Contribution from Joan Salmon.......

"I was born in the Potteries at 118 Abbey Road, Hanley, Stoke on Trent, on the 10th November 1941; it was wartime but my father was not yet in the army and off he trudged on a winters night to fetch the midwife, Nurse Boot, who delivered me at 2 am, and there being no cot ready to receive me, placed me in a drawer of the dressing table well padded with blankets. Shortly after, my father was drafted into the Royal Engineers, serving in France, Holland, Belgium and Germany, and apart from compassionate leave when I was 18 months old and almost died from pneumonia, I didn't see him again until I was five years old.

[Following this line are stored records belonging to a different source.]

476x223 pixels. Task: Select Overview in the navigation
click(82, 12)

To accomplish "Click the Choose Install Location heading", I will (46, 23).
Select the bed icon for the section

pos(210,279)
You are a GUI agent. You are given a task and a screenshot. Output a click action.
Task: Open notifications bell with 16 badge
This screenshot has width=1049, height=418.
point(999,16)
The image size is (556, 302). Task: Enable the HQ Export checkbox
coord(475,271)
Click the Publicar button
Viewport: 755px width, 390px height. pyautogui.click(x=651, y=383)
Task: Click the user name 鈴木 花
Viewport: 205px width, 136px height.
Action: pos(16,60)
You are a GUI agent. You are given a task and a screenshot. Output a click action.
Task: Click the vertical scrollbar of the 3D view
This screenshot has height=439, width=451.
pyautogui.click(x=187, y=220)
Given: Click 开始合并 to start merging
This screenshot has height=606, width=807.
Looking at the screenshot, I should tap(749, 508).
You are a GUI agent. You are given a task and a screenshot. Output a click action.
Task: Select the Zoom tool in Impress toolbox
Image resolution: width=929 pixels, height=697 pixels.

This sounds an inauspicious start, but in fact my childhood was a very happy one; during the following war years my mother and I lived with my grandparents in Bath Street, Hanley; my mother making trips to our own home to check it was safe and on one of these trips with my granddad pushing me in the pram, the air raid sirens started to sound, they started to run and the wheel came off the pram ! Luckily my granddad fixed it, and they reached safety - Stoke on Trent however was not a prime target for bombing despite having the Shelton Bar steelworks and managed to largely escape the damage that other cities suffered, so I never had to use my Mickey mouse gas mask (though I still have the silver disc engraved with my name and address which I wore) and the years passed relatively peacefully.

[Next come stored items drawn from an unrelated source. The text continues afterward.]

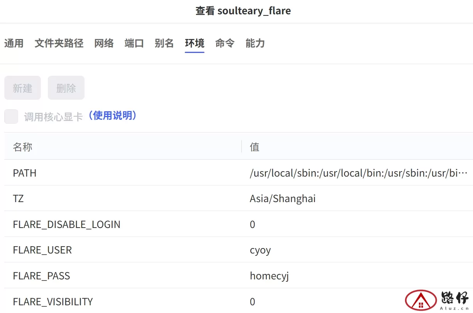Switch to the 文件夹路径 tab
Image resolution: width=473 pixels, height=313 pixels.
(x=59, y=43)
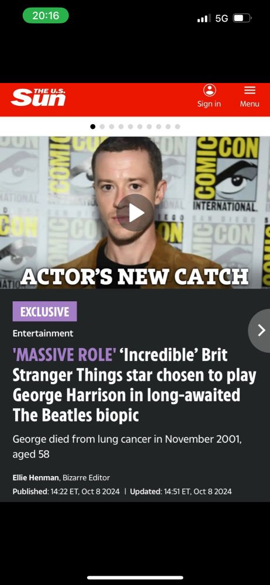Screen dimensions: 270x585
Task: Open The U.S. Sun home logo
Action: 39,98
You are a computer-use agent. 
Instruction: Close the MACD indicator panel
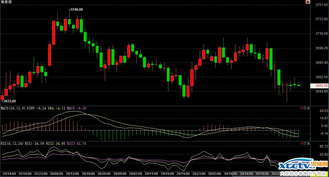click(x=308, y=108)
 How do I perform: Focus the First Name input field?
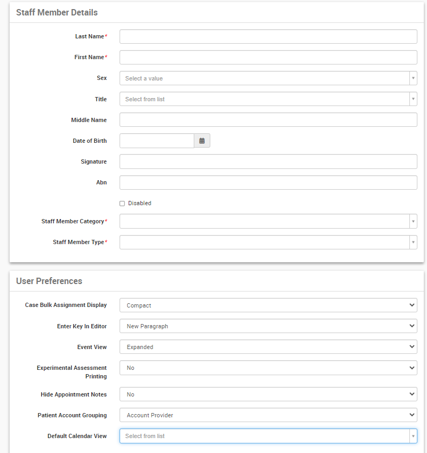tap(268, 58)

My grandparents rented house, 44 Bath Street near the town centre of Hanley, was a typical two up, two down terraced house, overlooked by a bottle oven from the small pottery factory in the next street -on days when ware was being fired you could reach over the garden wall and feel the heat from the oven walls! The house had no bathroom (the outside lavatory was at the end of the backyard) and was heated by coal fires with most of the cooking done in a range at the side of the fire. The scullery had a brownstone sink and a copper for washing clothes, and the odd mouse or two, but it was a cosy home and we enjoyed our time there - when my father returned home in 1946, they went back to the comparative luxury of Abbey Road with its bathroom and front and back gardens (but no central heating of course) where my parents lived for the rest of their lives. I was an only child, my mother thinking that after a five year gap she didn't want to start raising children again, and she had gone back to work in the pottery industry when I started school. Due I'm sure to the war years, there were a lot of families living near us with only one child.

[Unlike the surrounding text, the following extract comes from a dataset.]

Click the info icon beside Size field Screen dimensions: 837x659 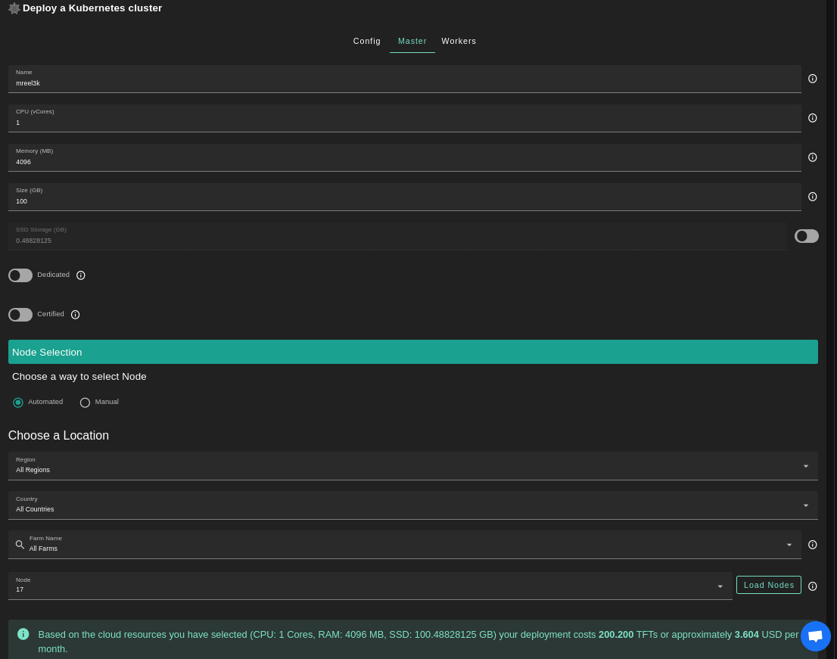pyautogui.click(x=812, y=197)
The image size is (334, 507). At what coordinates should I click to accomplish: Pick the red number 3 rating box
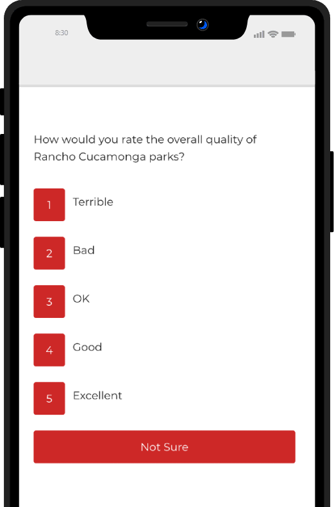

The above photo shows the area I grew up in; the City Council in their wisdom changed the names of many streets in the Potteries in the 1950s and Abbey Road was one of them, 118 Abbey Road becoming 680 Leek Road which didn't have such a nice ring to it. Leek Road (A52) runs from Stoke towards Leek and is shown on the photo marked in dark blue, with Ivy House Road (marked red), running off it. My home is the 4th house from the left in the row starting opposite the junction, my best friend June lived next door but one in the next block of four. The short road curving to the left off Leek Road is Howard Crescent, and the house on the opposite corner was run as a general store, Mrs Baileys. The next building and land to the left of the houses was the blacksmiths and light engineering shop of Salt and Cartlidge, where you could watch the blacksmiths hammering away at pieces of red hot metal, (Barry Cartlidge was to become my first husband in 1961), then Snows garage, then a firm which sold I think tyres, then the bungalow and land belonging to Freddie Lewis, scrap metal dealer; Mr Lewis kept two fierce Alsatian dogs which terrified us local kids but after negotiating safely past the dogs we gained the footpath which led to the fields of Berry Hill and the delights of the River Trent, which is the waterway snaking its way behind the houses joined at Ivy House by the Causley Brook which starts on Wetley Moor.

The Trent was a favourite playground, being in its infant stage narrow enough to jump over at some points if you had the nerve and could stand the wrath of your mother if you got a soaking; there was also a large patch of very marshy ground where we would cruelly send the unwary and from where they would emerge covered in mud and in some cases minus a shoe which had got stuck in the marsh. Berry Hill also had many coal waste tips a little farther afield and if we were feeling particularly adventurous we sought these out and spent our energy running and sliding down the dangerously moving steep sides of the tip ! Yet I never remember anyone being injured from any of these activities. Fishing for tiddlers and newts and picking wildflowers were safer if tamer pursuits - we would spend all day in the fields and only go home when hunger drove us.

Crossing Causley Brook on the photo is the Biddulph Valley Railway line, (marked in yellow) and the line with carriages on is the Bucknall Branch line, in those days Bucknall Station was still in operation and we often set off on holiday from there, my mother once memorably getting locked in the loo on the station when the train was waiting to depart !

The line marked light blue on the photo is the Caldon Canal, which one crossed on Ivy House Road by means of a primitive wooden bridge, literally in those days just wooden planks with no side barriers, and raised for canal traffic by means of pulling or swinging on two wooden arms - this was a source of amusement to us kids and a favourite game was running across the bridge before two strong boys could raise it and deposit you in the canal ! Needless to say that the bridge was long ago replaced by an electrically operated one.

Between Leek Road and the canal, in the middle of the photo on the left, is the engineering works and foundry of R. Goodwin and Sons, the entrance to which opened on to a world of clanging metal, roaring fires and flying sparks. To the left of that can be seen Beech's haulage yard, which stretched to the Limekiln. Bottom right is part of J. & G. Meakin's Eagle Pottery Works (now demolished) where ware could be seen being loaded onto barges on the canal up to the 1950s. On the other side of the canal is their staff recreation field, and behind that and fronting onto Leek Road opposite the houses was the shawdruck (waste tip for spoilt ware). This was another happy hunting ground for local kids; scrambling up the shawdruck we searched for cups, saucers and anything else that was not too damaged to use as "tea sets" for dolls parties - the odd cuts and grazes from broken ware were considered a light price to pay for the prize of finding a coveted teapot (usually without lid), and we never considered that there may be rats lurking among the debris (I never saw one).

Happy days ! If these pastimes palled as we got older there were always the tennis courts of Hanley Park, Northwood Park or Bucknall Park, all within walking distance, and the cinemas of Hanley with their Saturday matinees beckoned. Things changed, were replaced and Health and Safety became an issue, but I remember that above all my childhood was FUN and we were never bored."